Dee Plomassy in the Netherlands
Dee: So pleased to see you again. I’ll be your host here in the Hague.
Here’s the Supreme Court House. It’s just one of dozens of grand government buildings that lie in the streets of the Hague. The king and queen of the Netherlands live in this neighborhood as well. They send their regards, by the way.
For a long time, different parts of the Netherlands were controlled by kings, emperors, and armies from different parts of Europe. The country became independent in 1648, and it almost immediately became a great place to live. It had freedom of religion, good food, and a strong navy. In other words, the 17th century was the Dutch golden age. But if you ask me, it’s still an A+ country.

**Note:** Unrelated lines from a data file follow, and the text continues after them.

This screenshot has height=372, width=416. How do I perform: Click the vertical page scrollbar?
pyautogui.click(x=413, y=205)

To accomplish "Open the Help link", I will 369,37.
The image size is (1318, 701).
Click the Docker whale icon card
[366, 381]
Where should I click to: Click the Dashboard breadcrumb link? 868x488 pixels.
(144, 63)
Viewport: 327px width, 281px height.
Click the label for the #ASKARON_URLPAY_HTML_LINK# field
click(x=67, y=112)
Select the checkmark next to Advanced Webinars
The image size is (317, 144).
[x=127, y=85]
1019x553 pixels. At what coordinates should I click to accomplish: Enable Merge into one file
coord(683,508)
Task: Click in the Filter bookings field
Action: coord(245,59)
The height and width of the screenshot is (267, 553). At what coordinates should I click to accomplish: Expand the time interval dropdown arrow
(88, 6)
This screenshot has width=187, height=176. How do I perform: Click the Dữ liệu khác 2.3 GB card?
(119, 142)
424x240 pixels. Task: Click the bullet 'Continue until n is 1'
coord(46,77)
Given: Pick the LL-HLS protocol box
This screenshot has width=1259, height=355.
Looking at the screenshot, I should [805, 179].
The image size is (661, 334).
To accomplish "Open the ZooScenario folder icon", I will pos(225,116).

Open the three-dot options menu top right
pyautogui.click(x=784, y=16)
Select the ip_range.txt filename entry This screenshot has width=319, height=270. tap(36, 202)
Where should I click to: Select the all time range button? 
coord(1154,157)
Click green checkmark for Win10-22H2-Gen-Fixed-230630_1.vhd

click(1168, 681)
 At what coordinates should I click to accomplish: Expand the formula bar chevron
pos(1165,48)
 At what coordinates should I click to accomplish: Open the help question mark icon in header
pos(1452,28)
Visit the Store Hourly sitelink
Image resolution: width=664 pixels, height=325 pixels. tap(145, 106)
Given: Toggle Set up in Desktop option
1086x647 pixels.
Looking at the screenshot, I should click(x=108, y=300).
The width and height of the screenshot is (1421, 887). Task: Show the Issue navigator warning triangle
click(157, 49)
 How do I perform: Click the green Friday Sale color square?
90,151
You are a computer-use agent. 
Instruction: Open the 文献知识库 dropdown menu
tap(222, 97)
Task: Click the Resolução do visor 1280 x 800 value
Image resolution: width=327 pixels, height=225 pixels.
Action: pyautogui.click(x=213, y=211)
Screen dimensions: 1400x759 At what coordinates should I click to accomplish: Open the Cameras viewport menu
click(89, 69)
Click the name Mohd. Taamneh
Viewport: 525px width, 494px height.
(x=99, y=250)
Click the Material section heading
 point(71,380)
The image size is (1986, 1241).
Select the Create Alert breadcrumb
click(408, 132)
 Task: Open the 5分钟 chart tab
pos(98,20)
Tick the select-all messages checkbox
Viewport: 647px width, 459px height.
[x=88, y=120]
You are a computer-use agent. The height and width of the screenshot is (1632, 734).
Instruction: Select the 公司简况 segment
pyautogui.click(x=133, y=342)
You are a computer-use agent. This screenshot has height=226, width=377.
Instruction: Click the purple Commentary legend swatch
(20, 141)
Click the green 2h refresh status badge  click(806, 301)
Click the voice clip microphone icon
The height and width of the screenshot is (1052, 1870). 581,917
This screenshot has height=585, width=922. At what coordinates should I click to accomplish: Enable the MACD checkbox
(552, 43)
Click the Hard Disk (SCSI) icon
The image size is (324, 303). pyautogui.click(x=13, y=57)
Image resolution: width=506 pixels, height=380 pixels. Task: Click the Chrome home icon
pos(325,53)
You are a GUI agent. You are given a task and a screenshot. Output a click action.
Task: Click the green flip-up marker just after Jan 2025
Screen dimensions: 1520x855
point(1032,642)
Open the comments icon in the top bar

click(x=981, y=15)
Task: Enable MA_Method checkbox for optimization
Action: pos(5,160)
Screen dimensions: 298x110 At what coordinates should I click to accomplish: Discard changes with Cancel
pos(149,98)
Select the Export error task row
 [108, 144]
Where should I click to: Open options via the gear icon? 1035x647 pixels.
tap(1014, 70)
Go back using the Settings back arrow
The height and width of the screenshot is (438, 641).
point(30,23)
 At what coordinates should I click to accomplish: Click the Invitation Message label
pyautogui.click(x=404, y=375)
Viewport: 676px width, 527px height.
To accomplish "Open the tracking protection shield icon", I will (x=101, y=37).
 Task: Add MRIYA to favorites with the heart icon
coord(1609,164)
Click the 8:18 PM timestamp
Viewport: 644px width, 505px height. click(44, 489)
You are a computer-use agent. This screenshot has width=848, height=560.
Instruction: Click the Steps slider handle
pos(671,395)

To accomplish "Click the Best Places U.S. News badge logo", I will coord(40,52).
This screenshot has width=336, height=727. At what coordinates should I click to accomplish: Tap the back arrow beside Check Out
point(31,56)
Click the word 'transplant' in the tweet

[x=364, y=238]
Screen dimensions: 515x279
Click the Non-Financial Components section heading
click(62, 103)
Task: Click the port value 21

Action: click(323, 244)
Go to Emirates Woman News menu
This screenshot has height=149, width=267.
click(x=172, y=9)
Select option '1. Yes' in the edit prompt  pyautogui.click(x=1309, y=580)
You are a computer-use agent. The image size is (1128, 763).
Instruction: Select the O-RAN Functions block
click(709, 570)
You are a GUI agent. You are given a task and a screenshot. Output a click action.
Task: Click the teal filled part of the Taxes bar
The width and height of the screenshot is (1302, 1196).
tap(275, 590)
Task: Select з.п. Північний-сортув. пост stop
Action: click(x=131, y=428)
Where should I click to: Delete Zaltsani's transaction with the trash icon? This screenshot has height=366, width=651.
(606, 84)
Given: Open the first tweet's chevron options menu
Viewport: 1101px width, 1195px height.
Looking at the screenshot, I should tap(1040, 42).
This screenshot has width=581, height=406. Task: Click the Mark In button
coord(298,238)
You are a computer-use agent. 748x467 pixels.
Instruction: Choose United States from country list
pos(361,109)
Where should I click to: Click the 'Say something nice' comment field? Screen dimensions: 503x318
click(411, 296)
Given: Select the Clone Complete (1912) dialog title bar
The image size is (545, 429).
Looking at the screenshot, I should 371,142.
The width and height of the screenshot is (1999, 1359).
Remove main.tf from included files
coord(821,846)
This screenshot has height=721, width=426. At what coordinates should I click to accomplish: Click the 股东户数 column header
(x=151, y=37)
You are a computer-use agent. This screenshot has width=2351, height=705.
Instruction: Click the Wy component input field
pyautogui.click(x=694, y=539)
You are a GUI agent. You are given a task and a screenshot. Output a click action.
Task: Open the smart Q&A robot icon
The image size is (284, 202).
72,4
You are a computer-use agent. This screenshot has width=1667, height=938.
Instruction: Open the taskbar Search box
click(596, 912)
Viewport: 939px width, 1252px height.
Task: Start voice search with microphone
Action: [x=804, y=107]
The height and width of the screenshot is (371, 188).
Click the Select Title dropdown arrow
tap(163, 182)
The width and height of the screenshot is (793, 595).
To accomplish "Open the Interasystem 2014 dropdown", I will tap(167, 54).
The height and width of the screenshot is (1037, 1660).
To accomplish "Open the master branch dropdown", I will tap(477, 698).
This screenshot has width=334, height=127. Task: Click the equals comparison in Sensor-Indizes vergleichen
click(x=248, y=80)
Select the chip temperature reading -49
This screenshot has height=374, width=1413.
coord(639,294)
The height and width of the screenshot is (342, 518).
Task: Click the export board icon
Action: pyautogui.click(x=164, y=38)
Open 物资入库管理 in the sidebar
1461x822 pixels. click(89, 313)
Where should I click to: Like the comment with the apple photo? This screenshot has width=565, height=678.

People call this country Holland. But Holland is just a region of the Netherlands. Netherlands means “low countries”, and the name fits well. More than 40% of the land here is below sea level. Why isn’t it under the North Sea? Because dunes and man-made walls called dykes keep the water from spilling over onto the land.
The Prince Hendrik Monument honors the man who developed the Netherlands’ maritime industry. Ships, in other words. The Dutch became good at building ships, sailing them, and traveling the world. By 1700s, Dutch colonies and trading posts trotted the globe from Java to India, from South America to Africa. Foreign relations are the key, my friend. No nation ever got rich all by itself.
The Hague is one of the Netherlands’ two capitals, so national law is important here, but so is international law. Because the International Court of Justice is here. When two countries have a dispute, and they want to solve it through arbitration, they come to the Hague. It’s such a civilized way from nations to behave.